After closing a $205 million crypto-collateralized loan, a MicroStrategy subsidiary will buy Bitcoin

At the time of writing, the price of Bitcoin was $47,806, making MicroStrategy’s current 125,051 BTC holdings worth about $6 billion.

After getting a multimillion-dollar loan from Silvergate Bank, MacroStrategy, a subsidiary of business intelligence giant MicroStrategy, announced that it will purchase Bitcoin.

Silvergate offered a $205 million loan “secured by certain Bitcoin stored in MacroStrategy’s collateral account,” according to MicroStrategy’s announcement on Tuesday. The loan funds will be used by the firm’s subsidiary MacroStrategy to buy Bitcoin (BTC), pay fees and interest on the loan, and cover normal business expenses.
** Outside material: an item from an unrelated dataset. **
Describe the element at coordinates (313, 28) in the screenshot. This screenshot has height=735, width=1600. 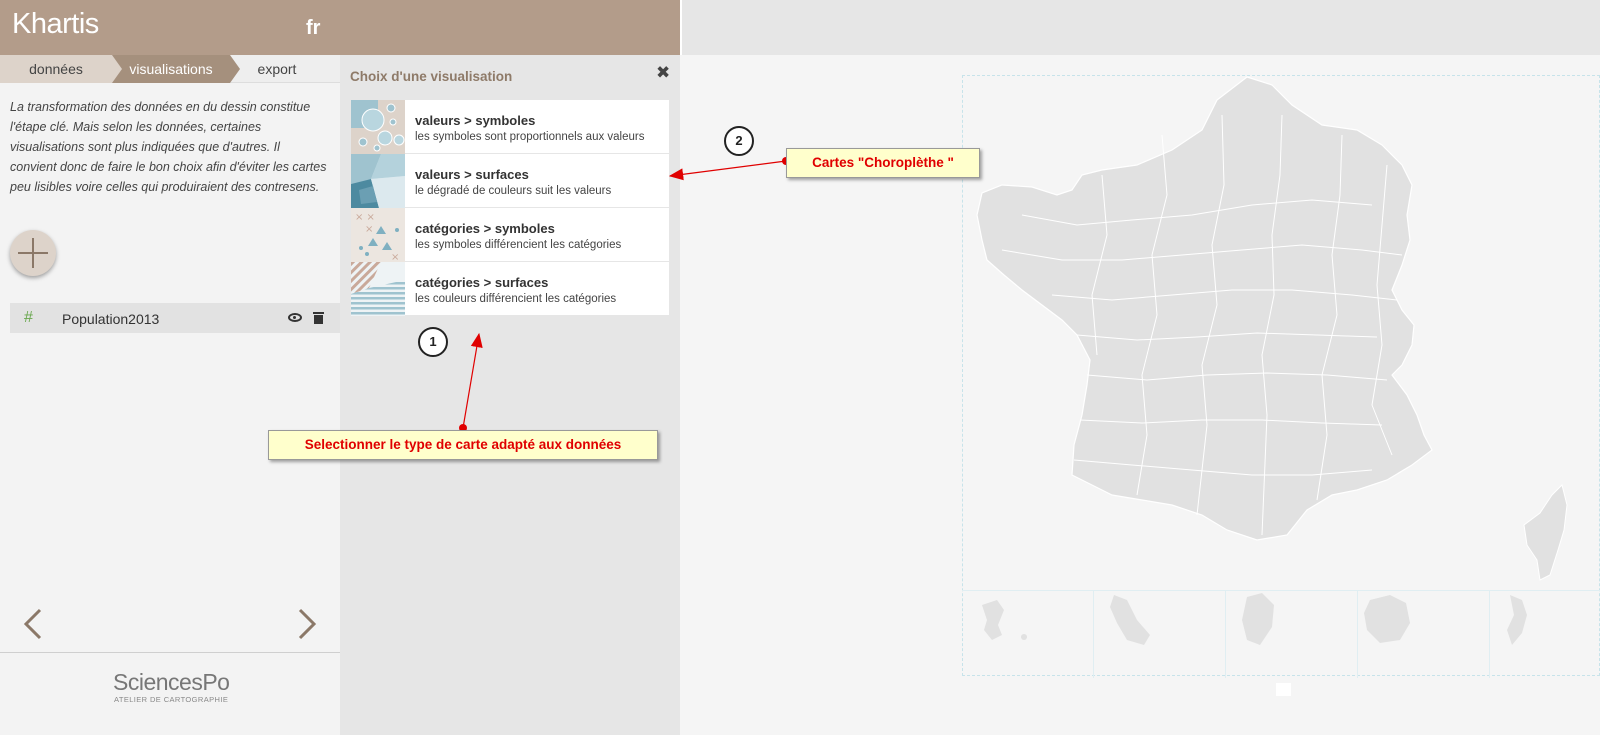
I see `language-switch: fr` at that location.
MicroStrategy CEO Michael Saylor remarked, “The SEN Leverage loan gives us an opportunity to expand our position as the premier public business investor in Bitcoin.” “We’ve effectively turned our Bitcoin into productive collateral using the funds from the loan, allowing us to better execute against our business goal.”
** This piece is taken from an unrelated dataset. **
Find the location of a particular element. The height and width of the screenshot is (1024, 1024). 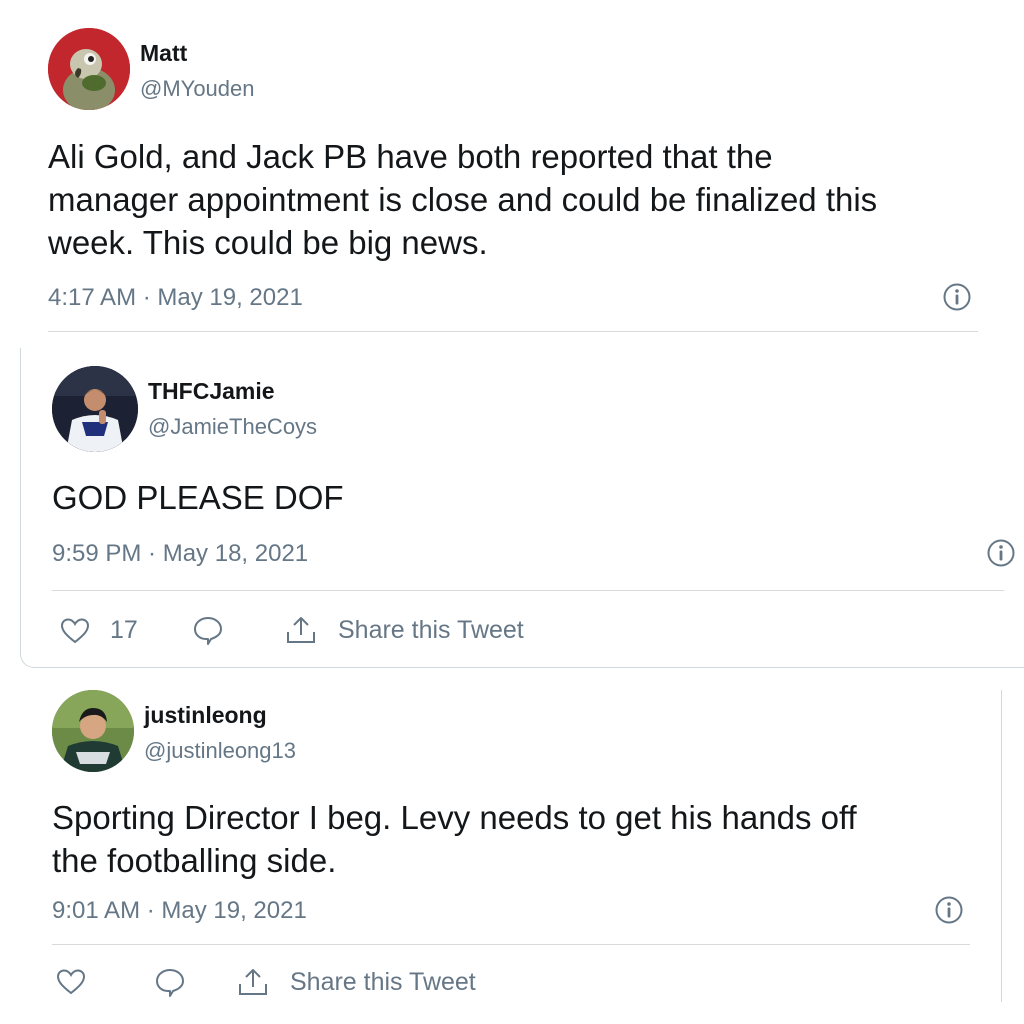

like-count: 17 is located at coordinates (124, 630).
The Silvergate Exchange Network leverage service, which was launched in 2020, allows businesses to secure BTC-collateralized loans in US dollars. As of December 31, the bank had approximately $570 million in obligations, according to the bank.

MicroStrategy currently owns billions in bitcoin after completing a $250 million BTC investment in August 2020. The company bought bitcoin with cash on hand and profits from the sale of convertible senior notes in private offerings to institutional buyers. The firm’s 125,051 coins are worth about $6 billion, based on the current BTC price of $47,806 at the time of publication.

Many companies in the crypto and blockchain industries have benefited from Silvergate’s money. Marathon Digital, a crypto mining startup, received a $100 million credit line from the bank in October, which would be used to fund its operations as well as boost the number of BTC miners. In November, Crypto.com announced a cooperation with Silvergate that would allow institutional clients to deposit and withdraw funds using US dollars.

 

Disclaimer: These are the writer’s opinions and should not be considered investment advice. Readers should do their own research.